*Activity*.
I need the number of lines in the listing below that include the string "click", and only that number.

*Extracted entries*.

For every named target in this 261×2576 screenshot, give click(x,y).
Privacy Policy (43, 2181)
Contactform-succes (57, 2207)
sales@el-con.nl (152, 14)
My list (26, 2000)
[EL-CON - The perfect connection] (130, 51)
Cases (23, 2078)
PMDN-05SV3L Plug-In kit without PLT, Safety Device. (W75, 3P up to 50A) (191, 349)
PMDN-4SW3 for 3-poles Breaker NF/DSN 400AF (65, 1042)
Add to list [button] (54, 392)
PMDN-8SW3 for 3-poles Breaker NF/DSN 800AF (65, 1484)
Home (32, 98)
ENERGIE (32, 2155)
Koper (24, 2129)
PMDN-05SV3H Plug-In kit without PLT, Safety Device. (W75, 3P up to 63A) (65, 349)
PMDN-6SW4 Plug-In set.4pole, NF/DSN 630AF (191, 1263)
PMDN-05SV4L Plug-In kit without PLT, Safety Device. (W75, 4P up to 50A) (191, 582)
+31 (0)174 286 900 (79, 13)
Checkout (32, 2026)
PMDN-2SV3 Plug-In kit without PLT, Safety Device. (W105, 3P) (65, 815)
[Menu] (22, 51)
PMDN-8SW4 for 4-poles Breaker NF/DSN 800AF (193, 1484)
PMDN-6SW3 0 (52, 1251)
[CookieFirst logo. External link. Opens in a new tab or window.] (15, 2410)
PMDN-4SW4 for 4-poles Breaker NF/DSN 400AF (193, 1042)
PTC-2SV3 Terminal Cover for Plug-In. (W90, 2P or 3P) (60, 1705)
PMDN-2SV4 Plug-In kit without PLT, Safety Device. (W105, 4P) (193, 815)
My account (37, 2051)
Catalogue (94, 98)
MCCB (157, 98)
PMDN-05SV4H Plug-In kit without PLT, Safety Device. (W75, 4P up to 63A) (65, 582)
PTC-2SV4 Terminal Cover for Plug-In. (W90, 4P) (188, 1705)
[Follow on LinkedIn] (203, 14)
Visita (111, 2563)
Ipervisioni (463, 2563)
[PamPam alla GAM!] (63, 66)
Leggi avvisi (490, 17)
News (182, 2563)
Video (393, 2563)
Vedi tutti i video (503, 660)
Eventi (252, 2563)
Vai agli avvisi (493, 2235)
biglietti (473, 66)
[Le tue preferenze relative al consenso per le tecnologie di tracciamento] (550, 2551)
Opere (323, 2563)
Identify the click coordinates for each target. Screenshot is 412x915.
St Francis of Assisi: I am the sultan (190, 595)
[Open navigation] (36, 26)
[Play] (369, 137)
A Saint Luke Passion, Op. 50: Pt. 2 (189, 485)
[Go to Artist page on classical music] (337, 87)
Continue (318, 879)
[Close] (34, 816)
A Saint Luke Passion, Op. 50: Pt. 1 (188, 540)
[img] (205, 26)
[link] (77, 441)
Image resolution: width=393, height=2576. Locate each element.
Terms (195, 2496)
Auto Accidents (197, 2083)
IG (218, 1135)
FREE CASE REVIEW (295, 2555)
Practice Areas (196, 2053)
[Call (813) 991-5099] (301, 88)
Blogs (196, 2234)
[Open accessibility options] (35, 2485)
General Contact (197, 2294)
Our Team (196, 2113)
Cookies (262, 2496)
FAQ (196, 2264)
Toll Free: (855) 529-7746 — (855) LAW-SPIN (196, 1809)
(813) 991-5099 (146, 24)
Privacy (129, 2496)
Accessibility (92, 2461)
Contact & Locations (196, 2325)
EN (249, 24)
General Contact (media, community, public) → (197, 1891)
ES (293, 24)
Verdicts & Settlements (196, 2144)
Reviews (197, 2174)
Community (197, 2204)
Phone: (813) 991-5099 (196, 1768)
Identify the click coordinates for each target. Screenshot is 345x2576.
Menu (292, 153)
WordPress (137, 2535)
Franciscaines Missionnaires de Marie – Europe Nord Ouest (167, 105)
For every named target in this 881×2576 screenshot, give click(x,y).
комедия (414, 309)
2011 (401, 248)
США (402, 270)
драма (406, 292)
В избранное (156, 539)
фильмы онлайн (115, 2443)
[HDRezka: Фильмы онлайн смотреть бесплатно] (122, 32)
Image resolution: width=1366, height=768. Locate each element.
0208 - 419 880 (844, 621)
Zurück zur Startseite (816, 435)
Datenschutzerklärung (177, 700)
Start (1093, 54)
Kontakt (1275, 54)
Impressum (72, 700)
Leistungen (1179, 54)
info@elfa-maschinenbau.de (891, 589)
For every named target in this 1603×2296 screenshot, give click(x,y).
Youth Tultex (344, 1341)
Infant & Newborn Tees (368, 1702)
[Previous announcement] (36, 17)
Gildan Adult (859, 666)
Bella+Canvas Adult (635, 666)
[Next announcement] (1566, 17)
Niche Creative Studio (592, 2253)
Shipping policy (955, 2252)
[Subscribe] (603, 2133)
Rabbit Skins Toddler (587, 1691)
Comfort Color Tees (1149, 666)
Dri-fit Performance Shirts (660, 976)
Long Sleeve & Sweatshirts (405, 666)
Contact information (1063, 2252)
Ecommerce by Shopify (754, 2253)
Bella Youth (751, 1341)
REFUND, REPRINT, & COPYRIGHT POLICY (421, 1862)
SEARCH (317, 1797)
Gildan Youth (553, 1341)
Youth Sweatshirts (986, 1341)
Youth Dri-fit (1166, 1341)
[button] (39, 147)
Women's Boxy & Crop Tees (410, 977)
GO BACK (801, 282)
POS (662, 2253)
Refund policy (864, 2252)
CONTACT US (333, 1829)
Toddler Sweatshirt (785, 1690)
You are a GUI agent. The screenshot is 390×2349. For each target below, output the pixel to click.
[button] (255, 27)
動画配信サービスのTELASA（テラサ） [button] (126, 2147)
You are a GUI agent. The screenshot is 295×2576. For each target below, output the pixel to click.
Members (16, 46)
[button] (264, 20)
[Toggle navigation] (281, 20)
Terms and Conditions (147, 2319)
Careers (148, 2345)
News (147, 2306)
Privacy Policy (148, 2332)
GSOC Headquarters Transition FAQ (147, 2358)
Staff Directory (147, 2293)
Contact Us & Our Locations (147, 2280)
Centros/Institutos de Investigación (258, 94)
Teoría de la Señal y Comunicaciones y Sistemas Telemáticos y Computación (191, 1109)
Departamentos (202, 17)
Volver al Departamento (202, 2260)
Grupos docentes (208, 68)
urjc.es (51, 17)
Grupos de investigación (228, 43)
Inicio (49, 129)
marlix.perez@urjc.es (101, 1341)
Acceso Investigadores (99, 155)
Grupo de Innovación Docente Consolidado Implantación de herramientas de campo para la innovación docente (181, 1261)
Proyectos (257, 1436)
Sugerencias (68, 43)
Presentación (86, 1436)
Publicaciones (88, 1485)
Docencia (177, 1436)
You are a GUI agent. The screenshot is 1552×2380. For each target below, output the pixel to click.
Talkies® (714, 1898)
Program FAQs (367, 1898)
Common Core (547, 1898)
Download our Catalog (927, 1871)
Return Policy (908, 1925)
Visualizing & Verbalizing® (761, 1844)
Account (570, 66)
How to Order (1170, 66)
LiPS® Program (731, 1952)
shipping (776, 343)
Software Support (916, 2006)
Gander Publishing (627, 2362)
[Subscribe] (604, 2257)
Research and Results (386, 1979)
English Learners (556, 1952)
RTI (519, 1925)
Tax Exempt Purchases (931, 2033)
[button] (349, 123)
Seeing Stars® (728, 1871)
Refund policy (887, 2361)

*Answer to this exercise*.
8